» SUPPLIED DATA:
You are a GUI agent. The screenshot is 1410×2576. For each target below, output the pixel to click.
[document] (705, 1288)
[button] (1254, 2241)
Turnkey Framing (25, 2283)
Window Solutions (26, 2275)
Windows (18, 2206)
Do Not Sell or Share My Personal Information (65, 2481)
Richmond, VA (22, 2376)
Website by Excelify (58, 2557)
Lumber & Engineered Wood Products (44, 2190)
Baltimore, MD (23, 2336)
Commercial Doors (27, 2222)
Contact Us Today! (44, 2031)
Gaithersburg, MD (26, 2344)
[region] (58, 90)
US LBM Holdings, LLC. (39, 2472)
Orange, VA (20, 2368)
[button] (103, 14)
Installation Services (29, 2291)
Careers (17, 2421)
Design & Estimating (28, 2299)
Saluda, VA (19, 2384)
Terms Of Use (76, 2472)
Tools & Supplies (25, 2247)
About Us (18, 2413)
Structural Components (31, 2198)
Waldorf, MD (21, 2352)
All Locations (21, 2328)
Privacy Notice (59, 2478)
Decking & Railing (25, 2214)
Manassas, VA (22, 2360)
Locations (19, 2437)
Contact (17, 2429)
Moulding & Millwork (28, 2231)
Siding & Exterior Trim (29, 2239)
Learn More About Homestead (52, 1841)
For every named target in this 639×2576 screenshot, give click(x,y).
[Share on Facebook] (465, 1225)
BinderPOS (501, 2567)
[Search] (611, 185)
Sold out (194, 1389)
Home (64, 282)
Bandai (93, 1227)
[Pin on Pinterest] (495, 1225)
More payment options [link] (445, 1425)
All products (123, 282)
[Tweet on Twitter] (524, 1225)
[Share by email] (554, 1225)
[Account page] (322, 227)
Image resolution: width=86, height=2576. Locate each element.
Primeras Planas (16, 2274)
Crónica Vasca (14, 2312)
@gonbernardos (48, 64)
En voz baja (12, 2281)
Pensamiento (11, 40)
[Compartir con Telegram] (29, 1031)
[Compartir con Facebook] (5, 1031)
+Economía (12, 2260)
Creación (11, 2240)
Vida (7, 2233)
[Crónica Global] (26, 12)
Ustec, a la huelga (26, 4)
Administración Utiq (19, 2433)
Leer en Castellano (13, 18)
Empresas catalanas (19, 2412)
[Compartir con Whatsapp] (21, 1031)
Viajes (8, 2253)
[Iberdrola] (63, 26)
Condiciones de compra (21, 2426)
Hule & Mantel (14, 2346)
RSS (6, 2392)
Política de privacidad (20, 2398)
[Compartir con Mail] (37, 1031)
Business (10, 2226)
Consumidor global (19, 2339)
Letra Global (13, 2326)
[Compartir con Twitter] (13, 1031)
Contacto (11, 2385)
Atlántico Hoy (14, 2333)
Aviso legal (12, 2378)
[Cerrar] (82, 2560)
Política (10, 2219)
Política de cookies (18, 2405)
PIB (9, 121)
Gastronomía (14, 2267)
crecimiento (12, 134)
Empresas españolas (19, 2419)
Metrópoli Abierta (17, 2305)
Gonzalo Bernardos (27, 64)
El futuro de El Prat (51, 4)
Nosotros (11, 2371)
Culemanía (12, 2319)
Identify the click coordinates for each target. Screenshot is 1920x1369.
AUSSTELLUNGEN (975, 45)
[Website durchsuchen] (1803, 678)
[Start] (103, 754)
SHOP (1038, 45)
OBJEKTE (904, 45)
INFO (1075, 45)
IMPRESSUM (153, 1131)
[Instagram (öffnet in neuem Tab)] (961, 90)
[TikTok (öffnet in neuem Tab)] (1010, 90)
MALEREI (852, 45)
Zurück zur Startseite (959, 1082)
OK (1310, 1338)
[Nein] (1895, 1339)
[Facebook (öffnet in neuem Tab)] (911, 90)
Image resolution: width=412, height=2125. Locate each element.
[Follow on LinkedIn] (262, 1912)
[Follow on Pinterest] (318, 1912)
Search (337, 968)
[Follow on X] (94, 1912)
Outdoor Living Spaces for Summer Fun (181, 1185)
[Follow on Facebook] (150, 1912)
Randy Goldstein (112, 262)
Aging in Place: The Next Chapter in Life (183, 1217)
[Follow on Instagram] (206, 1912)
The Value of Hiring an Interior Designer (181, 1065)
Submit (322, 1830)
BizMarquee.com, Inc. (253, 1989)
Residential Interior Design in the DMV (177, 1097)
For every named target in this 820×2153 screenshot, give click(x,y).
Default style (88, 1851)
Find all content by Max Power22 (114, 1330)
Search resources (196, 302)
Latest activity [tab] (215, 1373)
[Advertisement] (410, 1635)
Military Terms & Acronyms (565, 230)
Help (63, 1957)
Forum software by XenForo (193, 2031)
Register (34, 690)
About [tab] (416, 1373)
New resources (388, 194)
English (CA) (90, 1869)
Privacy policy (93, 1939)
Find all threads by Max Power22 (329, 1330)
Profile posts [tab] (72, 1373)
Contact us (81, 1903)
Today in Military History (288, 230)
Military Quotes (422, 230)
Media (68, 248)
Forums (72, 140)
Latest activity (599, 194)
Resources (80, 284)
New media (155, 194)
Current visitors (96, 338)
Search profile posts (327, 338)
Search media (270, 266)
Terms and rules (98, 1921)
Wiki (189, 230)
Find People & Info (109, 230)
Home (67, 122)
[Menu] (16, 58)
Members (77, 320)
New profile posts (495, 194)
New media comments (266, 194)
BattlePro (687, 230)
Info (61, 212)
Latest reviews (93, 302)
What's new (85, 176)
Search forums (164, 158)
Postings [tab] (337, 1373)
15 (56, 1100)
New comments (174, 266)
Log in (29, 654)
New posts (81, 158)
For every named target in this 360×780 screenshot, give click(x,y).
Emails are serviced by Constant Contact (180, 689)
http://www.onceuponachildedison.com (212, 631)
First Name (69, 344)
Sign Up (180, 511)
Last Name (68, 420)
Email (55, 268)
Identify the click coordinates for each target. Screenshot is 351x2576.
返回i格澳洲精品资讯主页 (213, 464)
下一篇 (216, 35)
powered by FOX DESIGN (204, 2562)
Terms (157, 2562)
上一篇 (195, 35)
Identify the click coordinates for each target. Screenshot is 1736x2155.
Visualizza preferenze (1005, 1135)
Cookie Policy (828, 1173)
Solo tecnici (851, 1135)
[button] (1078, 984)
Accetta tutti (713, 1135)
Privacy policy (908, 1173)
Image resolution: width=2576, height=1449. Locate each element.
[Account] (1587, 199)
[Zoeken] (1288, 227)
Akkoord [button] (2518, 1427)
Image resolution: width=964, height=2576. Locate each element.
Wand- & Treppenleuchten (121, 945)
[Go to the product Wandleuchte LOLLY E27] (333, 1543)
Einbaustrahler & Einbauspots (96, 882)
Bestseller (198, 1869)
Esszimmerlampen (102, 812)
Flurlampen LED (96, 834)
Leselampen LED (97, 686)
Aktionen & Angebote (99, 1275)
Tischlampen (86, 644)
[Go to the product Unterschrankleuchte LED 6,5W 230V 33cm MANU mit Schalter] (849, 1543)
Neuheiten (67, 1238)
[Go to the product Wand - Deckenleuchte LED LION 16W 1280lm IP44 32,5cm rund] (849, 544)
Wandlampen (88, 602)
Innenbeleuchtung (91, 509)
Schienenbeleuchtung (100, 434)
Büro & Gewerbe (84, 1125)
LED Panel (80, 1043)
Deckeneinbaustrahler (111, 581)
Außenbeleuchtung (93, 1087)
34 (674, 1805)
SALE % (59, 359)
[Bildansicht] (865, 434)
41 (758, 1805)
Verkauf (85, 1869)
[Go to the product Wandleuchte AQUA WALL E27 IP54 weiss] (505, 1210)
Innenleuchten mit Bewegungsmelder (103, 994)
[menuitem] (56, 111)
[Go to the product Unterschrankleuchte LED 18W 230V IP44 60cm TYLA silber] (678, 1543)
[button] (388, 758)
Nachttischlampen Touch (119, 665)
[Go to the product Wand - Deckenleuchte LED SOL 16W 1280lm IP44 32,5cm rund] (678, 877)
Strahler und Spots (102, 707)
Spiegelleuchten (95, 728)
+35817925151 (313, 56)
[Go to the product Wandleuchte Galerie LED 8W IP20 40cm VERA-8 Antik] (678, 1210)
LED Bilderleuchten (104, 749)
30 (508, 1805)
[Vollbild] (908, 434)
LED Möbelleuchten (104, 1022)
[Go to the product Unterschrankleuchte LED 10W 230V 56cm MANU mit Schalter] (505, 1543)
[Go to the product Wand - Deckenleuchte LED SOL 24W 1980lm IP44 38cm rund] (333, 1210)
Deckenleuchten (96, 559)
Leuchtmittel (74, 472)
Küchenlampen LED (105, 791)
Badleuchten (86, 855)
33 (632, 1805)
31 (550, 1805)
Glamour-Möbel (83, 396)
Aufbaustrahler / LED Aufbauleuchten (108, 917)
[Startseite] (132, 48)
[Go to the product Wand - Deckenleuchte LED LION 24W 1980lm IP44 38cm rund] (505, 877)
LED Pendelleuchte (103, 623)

» WORK ORDER: Look over the material above and report each line holding "öffnet".

» COMPLETED EXERCISE:
[Instagram (öffnet in neuem Tab)] (961, 90)
[TikTok (öffnet in neuem Tab)] (1010, 90)
[Facebook (öffnet in neuem Tab)] (911, 90)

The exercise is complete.